The National Guard must be mortified. Excerpts from the recruitment pitch read as if they’ll be joining Doctors without Borders or some other humanitarian group that saves the world:
TAKE A PATH WITH PURPOSE. BE PART OF SOMETHING BIGGER THAN YOURSELF.
This is a message to anyone who ever believed they could be something great when they grew up. It’s an invitation to all who want to build a better world. As a Guard Soldier you’ll respond when disaster strikes at home. You’ll also answer the call when your country needs you around the world. (www.nationalguard.com)
The $20,000 signing bonus must appeal too. As Helen Thorpe reveals in her splendid book Soldier Girls, it draws desperately poor young people, eager for education, who are then amazed when they wind up killing civilians in Afghanistan.
Or enmeshed in the current fiasco: saving the country from babies, and mothers who respect the U.S. so much they’ve walked long, treacherous distances to get here. Yet Jeff Sessions, Attorney General accuses them of “a deliberate attempt to undermine our laws and overwhelm our system.” What kind of system can’t absorb 200 unarmed civilians? An editorial by Eugene Robinson (Bay Area News Group, 5/2/18) adds, “President Trump has spoken of these people as if they were some kind of rampaging horde.”

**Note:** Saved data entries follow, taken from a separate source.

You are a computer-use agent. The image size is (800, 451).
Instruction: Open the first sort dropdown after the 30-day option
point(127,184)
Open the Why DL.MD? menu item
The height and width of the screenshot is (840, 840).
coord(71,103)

So one-year olds, barely walking, can lug howitzers and machine guns all the way from Honduras? And their parents, facing death threats at home, want to undermine the only place they might find safety and hope for the future? Doesn’t the country face more of a threat from lax, NRA-friendly gun laws that have led to murders in our schools? Or a president who accepted $30 million in campaign contributions from said NRA, but doesn’t know asylum or international law?
Those laws were passed after World War II when the US disgracefully refused entry to German Jews, sentencing many to death in concentration camps. Does a Spanish-speaking Anne Frank wait agonizing today in Tijuana? And what’s happened to the ancient moral code that a society is judged by its treatment of the most vulnerable?